In addition to module, PlaFRIM users can manage software environments using GNU Guix, a general-purpose package manager.

2.6.1 Why use Guix?

Guix can be used in addition to and in parallel with module. There are several reasons why it might be useful to you:

  • Guix provides more than 7,500 software packages including: utilities such as tmux, compiler toolchains (GCC, Clang), Python software (Scikit-Learn, NumPy, etc.), HPC libraries (Open MPI, MUMPS, PETSc, etc.).
  • Pre-built binaries are usually available for packages you install, which makes installation fast.
  • You get to choose when you upgrade or remove packages you've installed for yourself, and can roll back any time you want should an upgrade go wrong.
  • You can reproduce the exact same software environment, bit-for-bit, on PlaFRIM and on other machines (laptop, cluster, etc.)
  • Software environments can be "packed" as a Docker image for use on other systems.

2.6.2 Getting Started

2.6.2.1 Looking for packages

You can browse the on-line package list or use one of these commands:

$ guix package --list-available
$ guix package -s <keyword>
2.6.2.2 Installing Software

By default Guix installs software in your home directory, under ~/.guix-profile. On PlaFRIM, installing software with Guix automatically updates your environment variables such that, on your next login, PATH, PYTHONPATH, and similar variables point to ~/.guix-profile.

  • To install the latest GNU compilation toolchain, run:

    $ guix package --install gcc-toolchain
    
  • To install Python 3.x along with NumPy and SciPy (note: the command is called python3, not python), run:

    $ guix package -i python python-numpy python-scipy
    
  • Setting search path environment variables:

    $ eval `guix package --search-paths=prefix`
    
  • Updating the package set:

    $ guix pull
    
2.6.2.3 Dealing with "Profile Generations"

· · ·

[Directive a]:
Copy out the listing's lines word for word, beginning at the line that has "Expand the 12_FunctionalInterface module" and stopping after the line that has "This screenshot has height=411, width=750.". Leave the pictures out.
The listing has nothing to do with the Guix passage above it.

[Dataset extract]:
· · ·

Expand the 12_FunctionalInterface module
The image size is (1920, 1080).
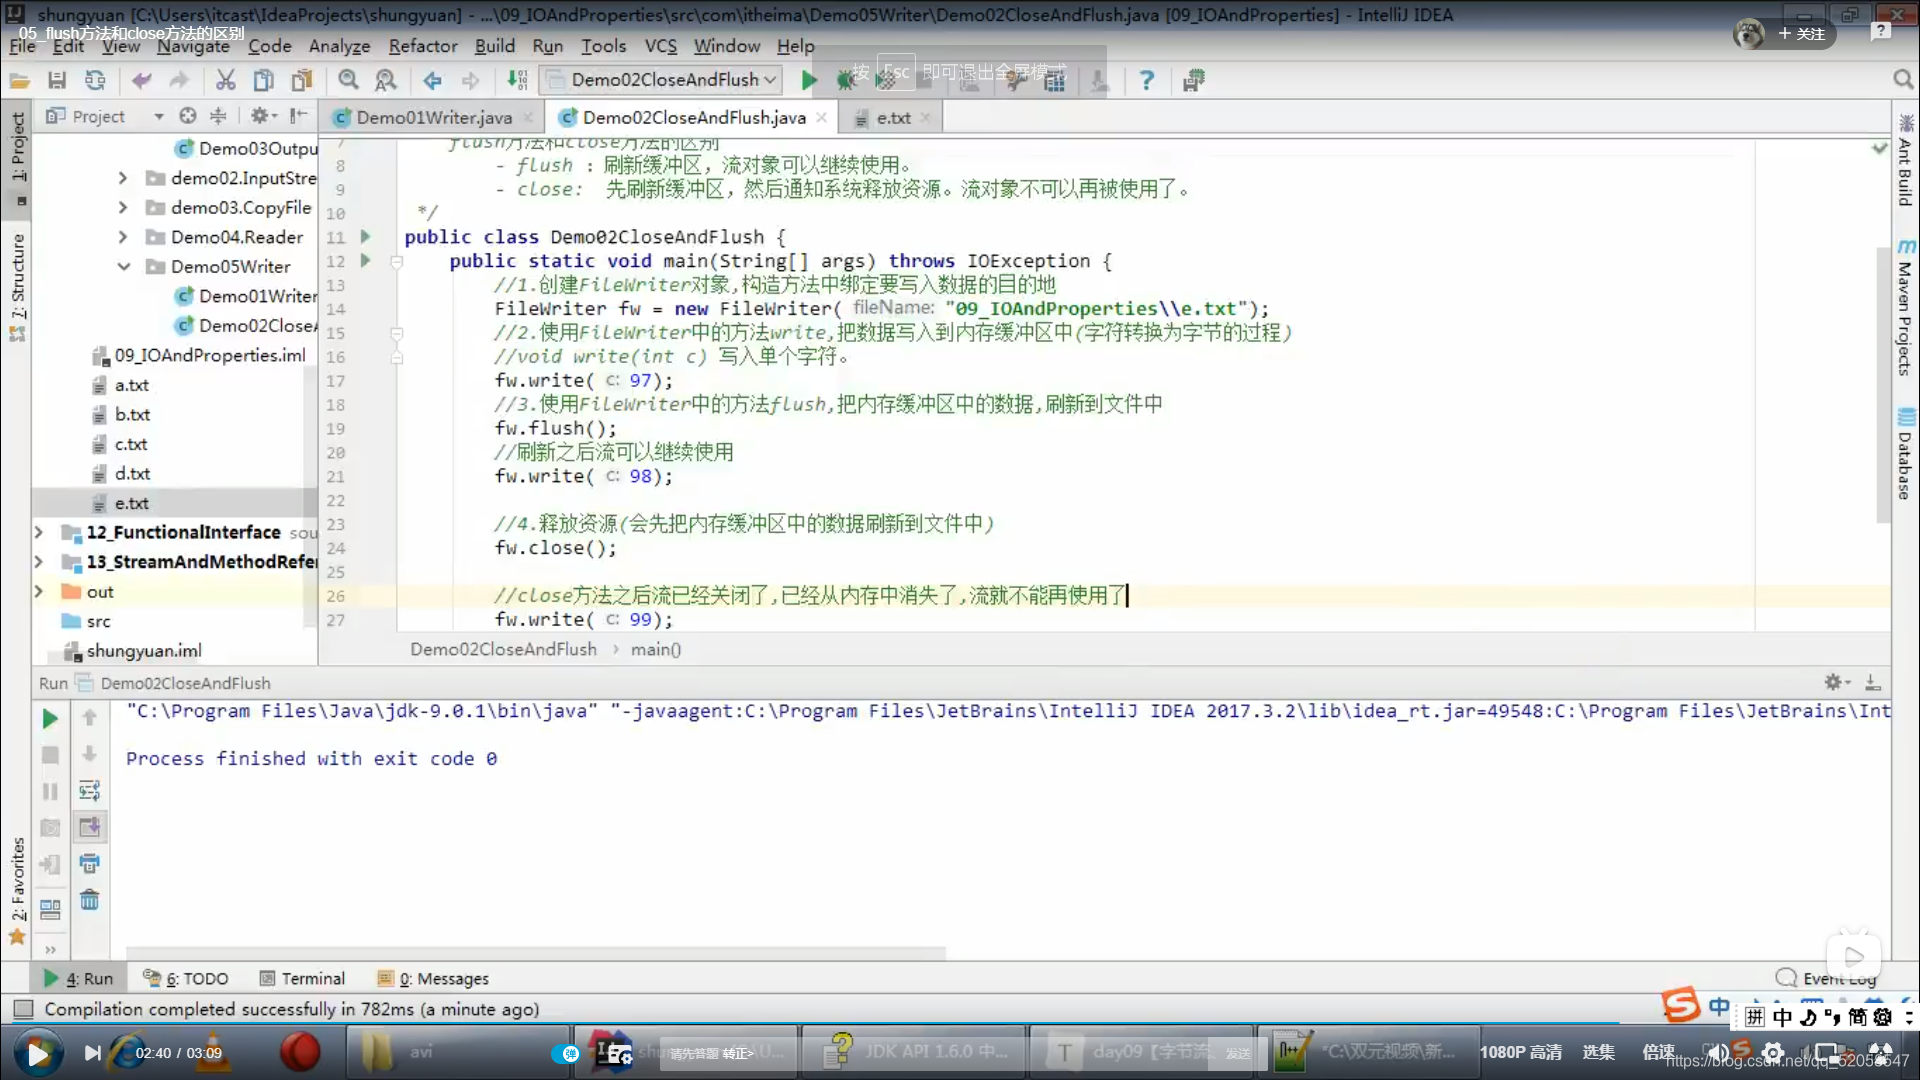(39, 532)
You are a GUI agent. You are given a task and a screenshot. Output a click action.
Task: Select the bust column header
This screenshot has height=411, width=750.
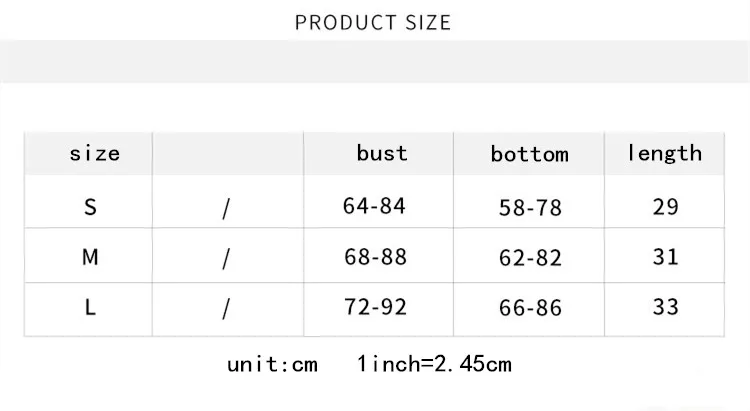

· · ·

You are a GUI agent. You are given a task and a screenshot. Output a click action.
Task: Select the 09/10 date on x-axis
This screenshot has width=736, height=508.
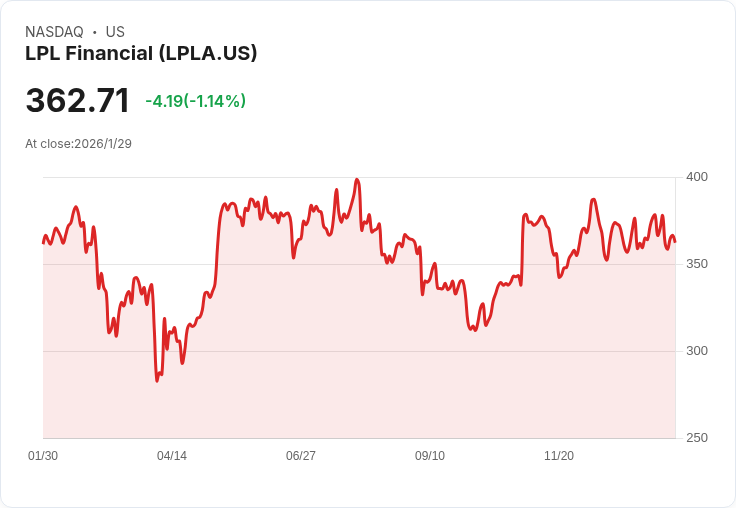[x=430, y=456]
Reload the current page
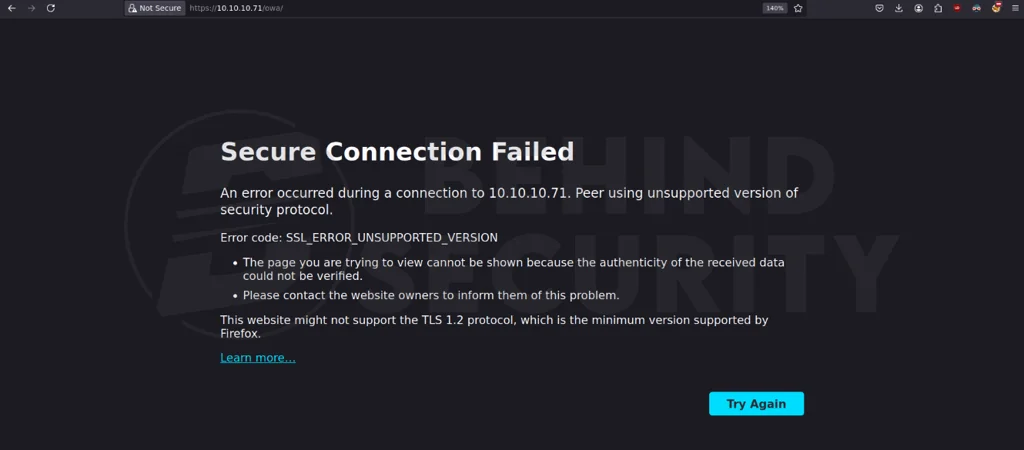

· · ·

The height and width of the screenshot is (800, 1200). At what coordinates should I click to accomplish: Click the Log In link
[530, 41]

· · ·

[Directive b]:
Answer these questions from the Guix passage:
(i) How many software packages does Guix provide?
(ii) Where does Guix install software by default?
(iii) What command updates the package set?

[Written reply a]:
Expand the 12_FunctionalInterface module
The image size is (1920, 1080).
(39, 532)
You are a GUI agent. You are given a task and a screenshot. Output a click action.
Task: Select the bust column header
This screenshot has height=411, width=750.

[Written reply b]:
(i) More than 7,500.
(ii) In your home directory, under ~/.guix-profile.
(iii) guix pull